Богомол Рашид

Богомол Рашид

 

 

Иосиф Самуилович спешил, не шел, летел, по-молодому, пританцовывая. Букет чайных роз, бежевая шляпа с широкими полями, новые, еще поскрипывающие, мокасины.

Таня! Таня! Танечка!— выбивало сердце в такт шагам.

И вдруг… Навстречу ему, по другой стороне улицы, ошибки быть не могло, шла она. И не одна. Картина повергла Иосифа Самуиловича в смятение. Танечка, его милая Танечка, душа его, плыла по тротуару под ручку с юным кавалером. Тут смятенье мужчины достигло крайней точки, и он не нашел ничего лучше, чем спрятаться за ствол привольно раскинувшего ветви, каштана. Гайтанский! Егор! Его младший научный сотрудник нагло кадрил Танечку!

Ноги внезапно ослабели, будто все задорные пружинки разом повыскакивали наружу и упрыгали в траву газона, тянущегося вдоль мостовой. Мерзавец, как же он мог!

А пара, увлеченная друг другом, перейдя улицу, в неположенном месте (если для молодости есть неположенные места), тем временем, миновала укрытие заведующего лабораторией.

Егор вдохновенно вещал, гипнотизируя наивную лаборантку бархатным голосом, и эпохальностью проделанной работы:

«Представляешь, милая, эти существа уникальны. У них есть все признаки культуры: язык, древесная архитектура, города! Точнее, один город. Дешифратор даже предложил вариант названия «Нежный»

--Нежный… Так романтично,-- прощебетала Таня и чмокнула парня в щеку.

--Мальчишка!— вспыхнул Иосиф мысленно.-- Да как он смеет!

***

Фасеточные глаза Рашида грозно блеснули в лучах Вечного Солнца. Он отложил в сторону панцирь жука-носорога, о хитин которого так любил доводить до бритвенной-шильной остроты шипастые лезвия сабель. Сильные ноги пришли в движение, вынесли длинное тело в центр аккуратно подстриженной лужайки.

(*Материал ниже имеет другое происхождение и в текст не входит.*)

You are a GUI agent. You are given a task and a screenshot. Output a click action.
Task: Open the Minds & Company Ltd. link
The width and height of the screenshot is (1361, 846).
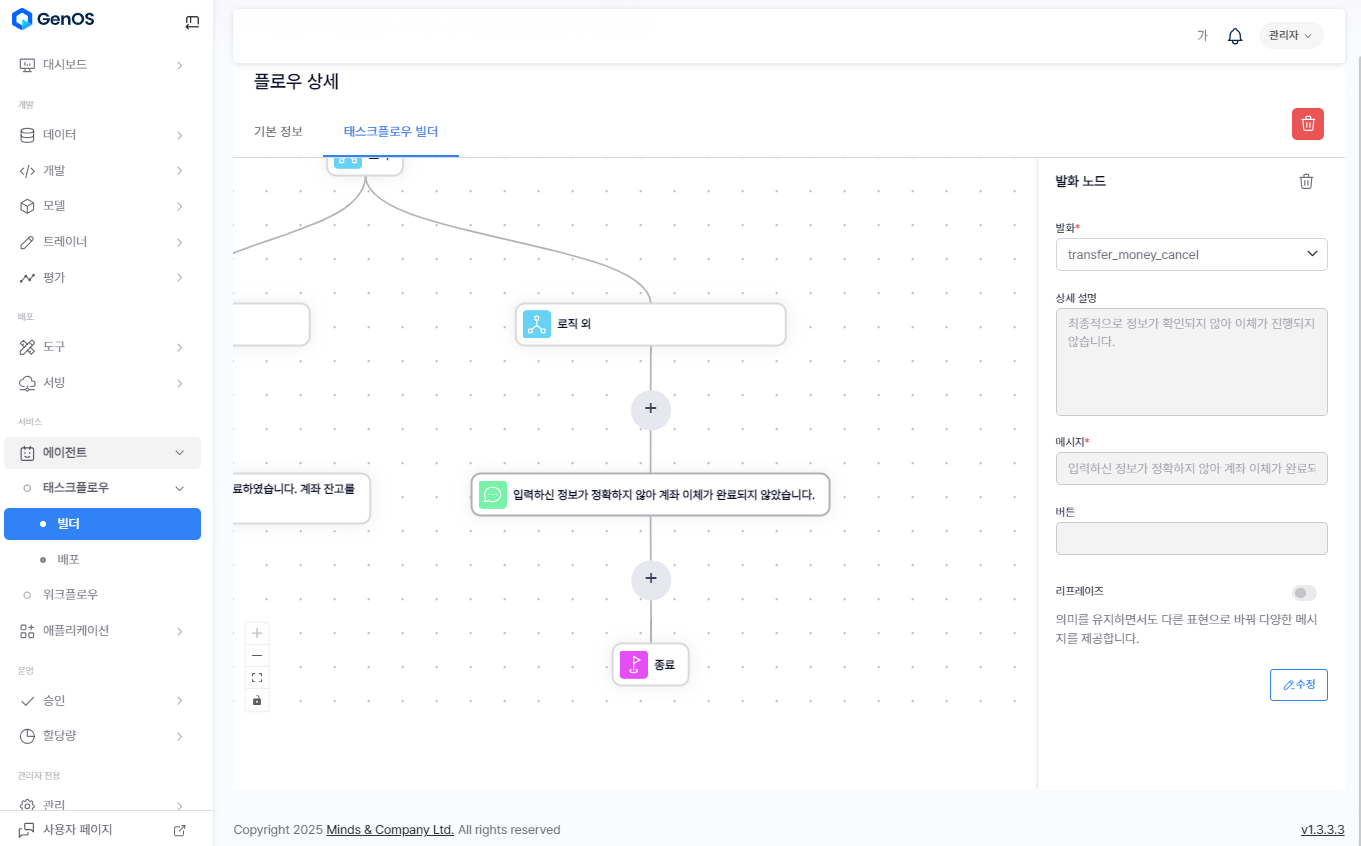point(390,830)
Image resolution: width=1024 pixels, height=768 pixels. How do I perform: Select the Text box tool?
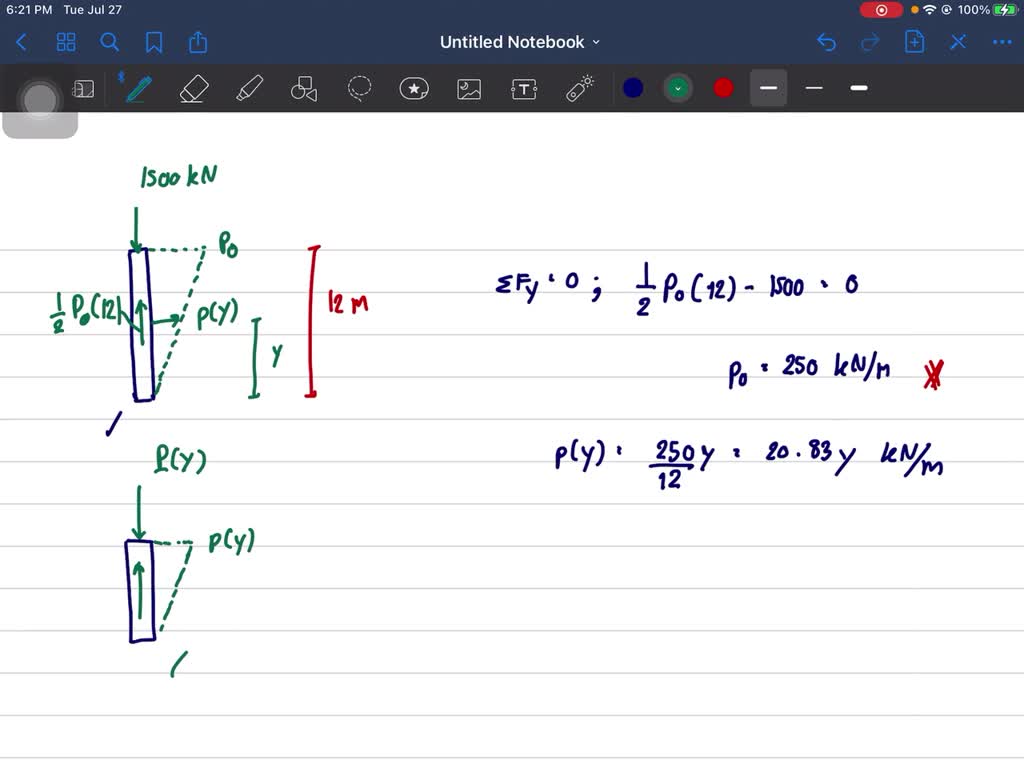point(523,88)
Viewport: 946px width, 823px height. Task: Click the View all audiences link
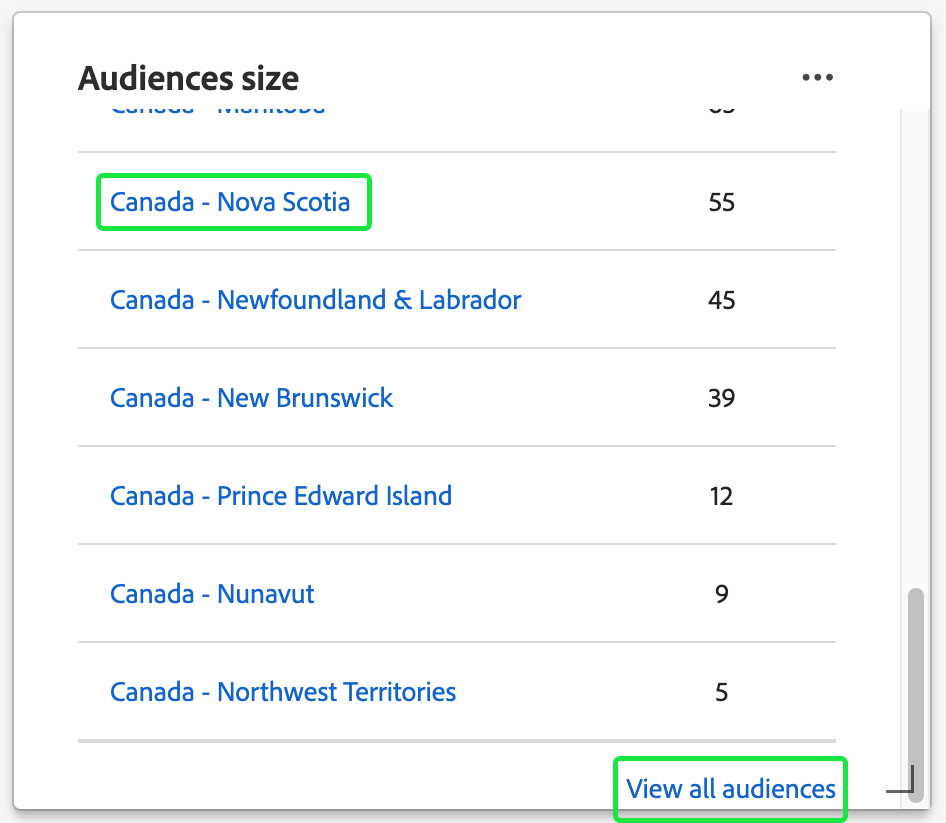pyautogui.click(x=730, y=789)

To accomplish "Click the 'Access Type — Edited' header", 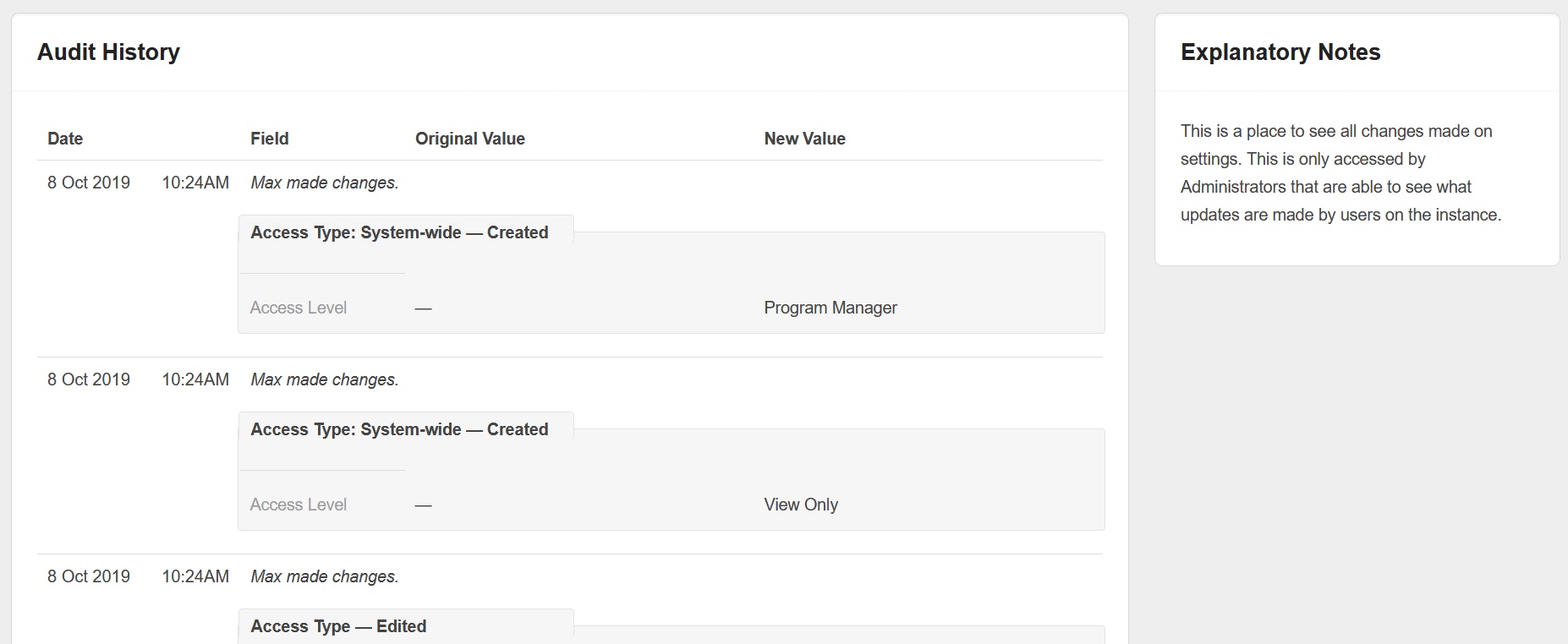I will point(338,626).
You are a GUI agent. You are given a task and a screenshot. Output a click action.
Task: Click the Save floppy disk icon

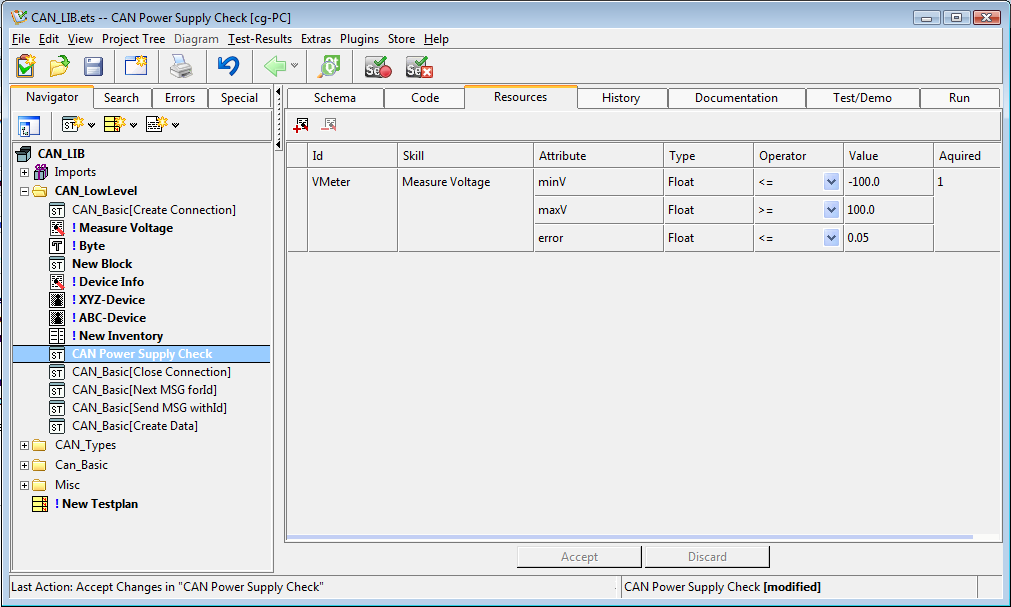(x=93, y=67)
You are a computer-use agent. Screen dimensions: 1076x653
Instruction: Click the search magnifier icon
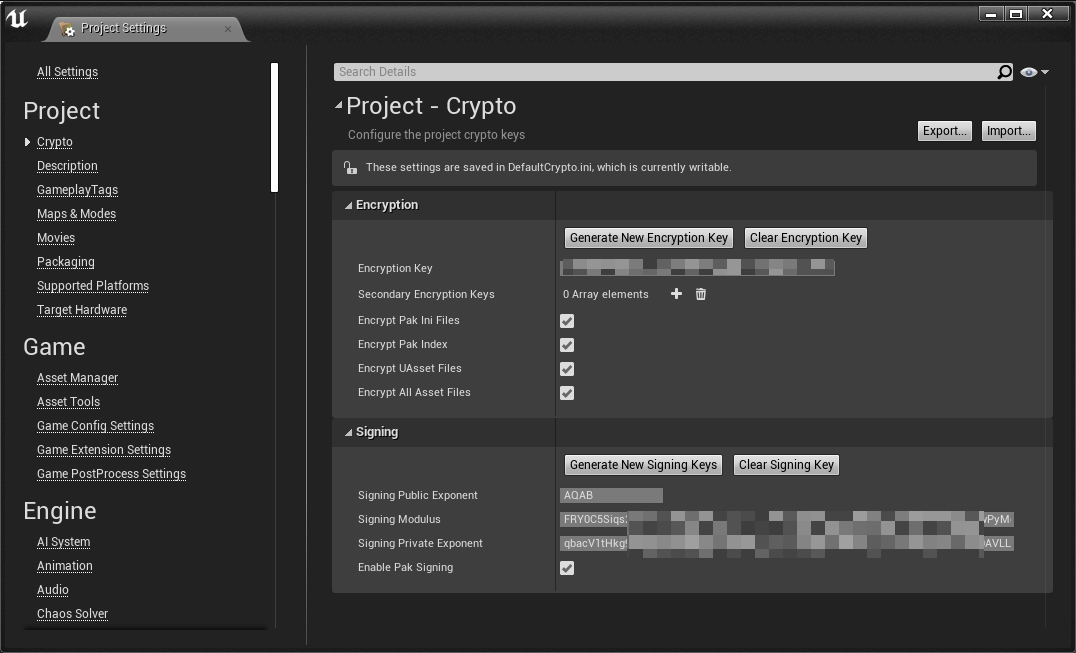1004,72
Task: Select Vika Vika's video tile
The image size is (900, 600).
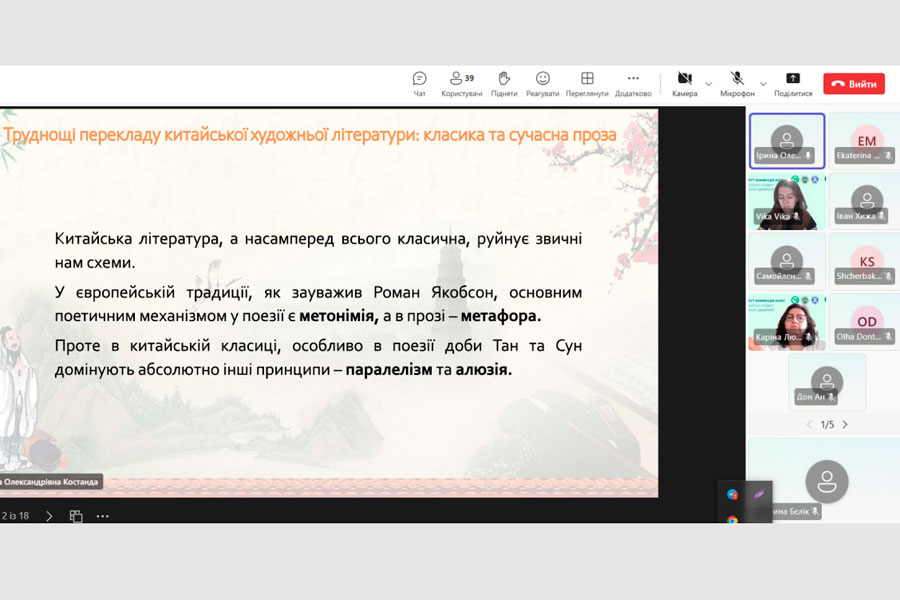Action: (x=786, y=201)
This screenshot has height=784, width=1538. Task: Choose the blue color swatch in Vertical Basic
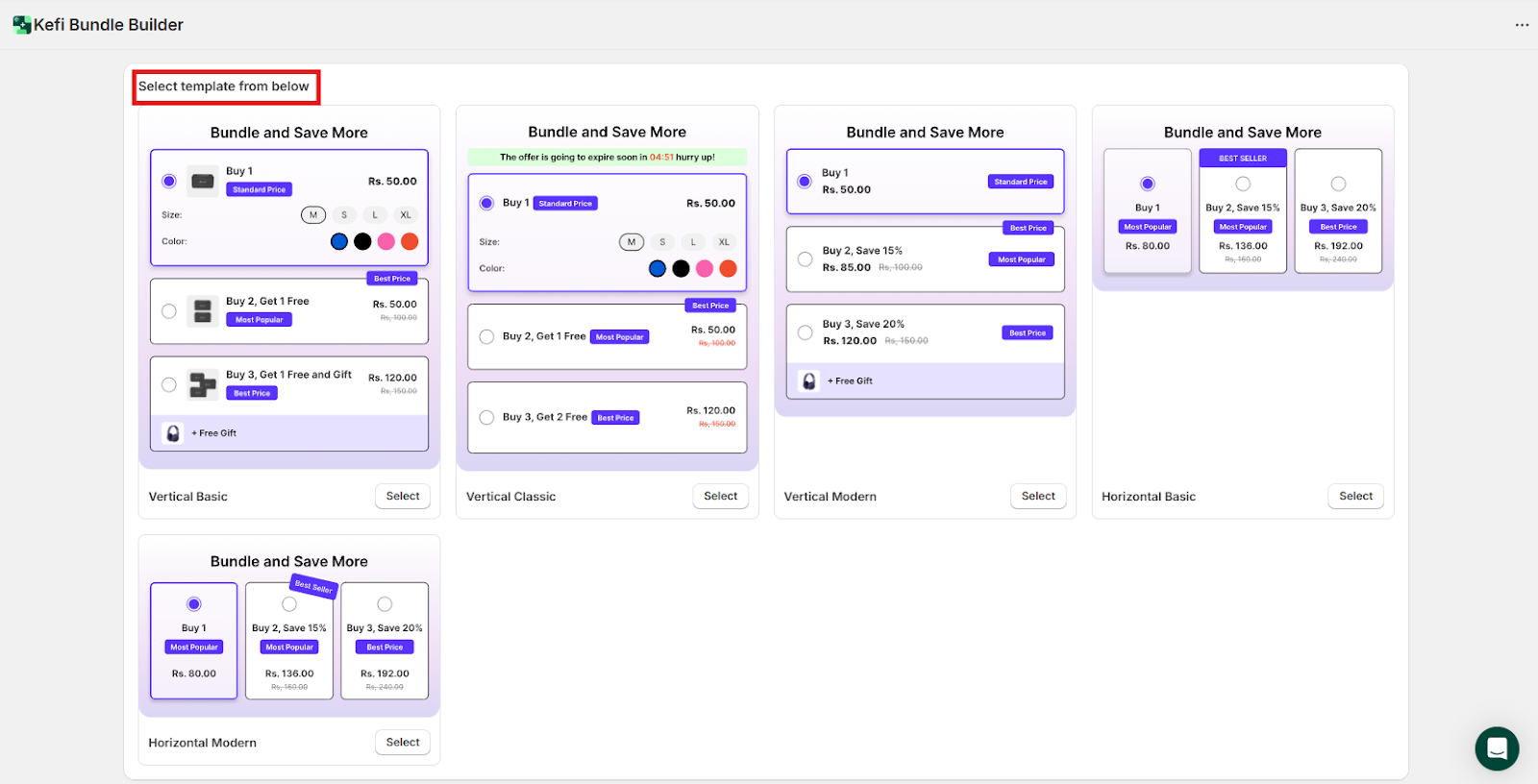coord(339,242)
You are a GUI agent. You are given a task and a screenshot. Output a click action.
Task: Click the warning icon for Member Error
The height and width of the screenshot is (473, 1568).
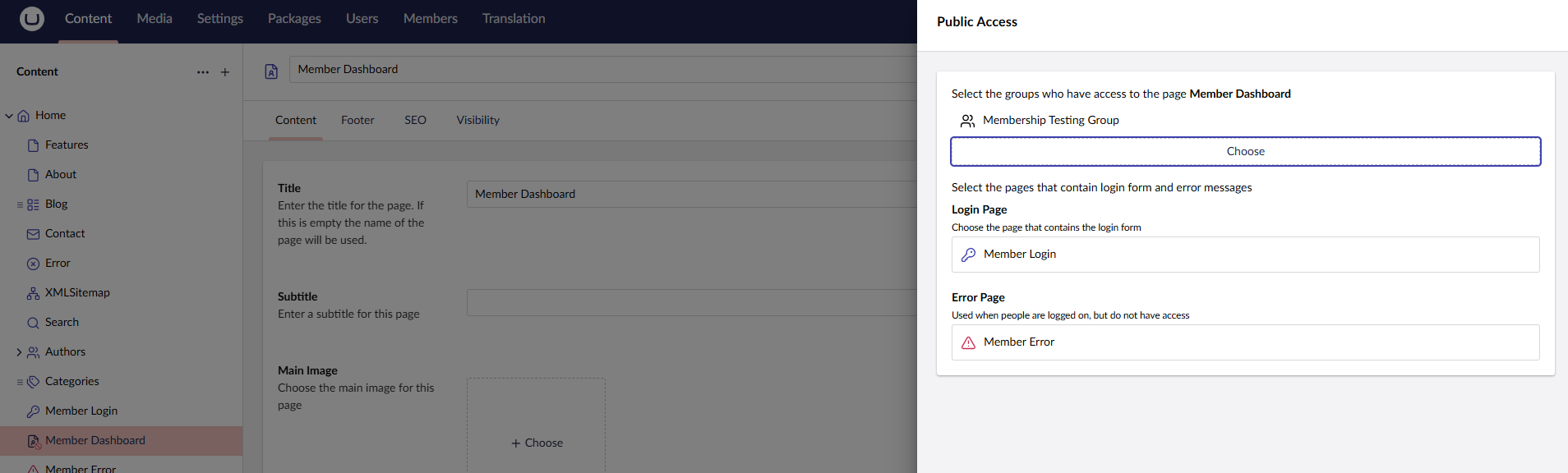(x=969, y=342)
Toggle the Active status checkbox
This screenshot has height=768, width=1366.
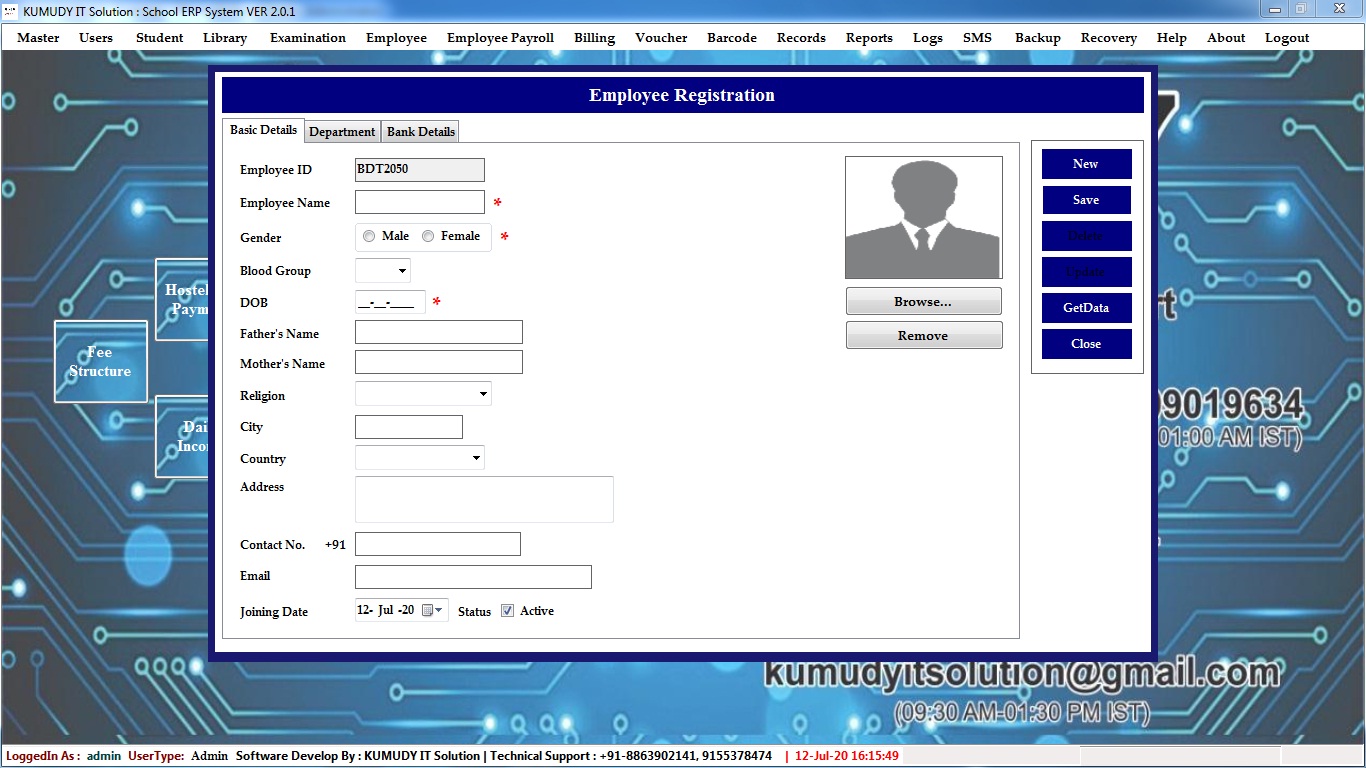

Пара мелких прыгунов, толстая цикада, флегматичная улитка, даже бездумно толкающий задними лапками навозный шарик скарабей— все замерли. Воин-богомол, замерший в боевой стойке,-- зрелище не для слабонервных, что ни говори. Одни лишь муравьи продолжали прилежно трудиться, невзирая ни на что. Рашид уважал муравьев именно за это. Нет, не любил, и даже не симпатизировал. Привязанности лишь позорят солдата.

--Салим, ты снова взялся за старое?— низкий рык облетел поляну, заставив сына Рашида припасть брюхом к траве.

Рашид мигом оказался рядом, зажал, как добычу, переднюю лапку отпрыска, приподнял высоко. С мелких, еще не окончательно окостеневших шипов посыпалась травяная труха.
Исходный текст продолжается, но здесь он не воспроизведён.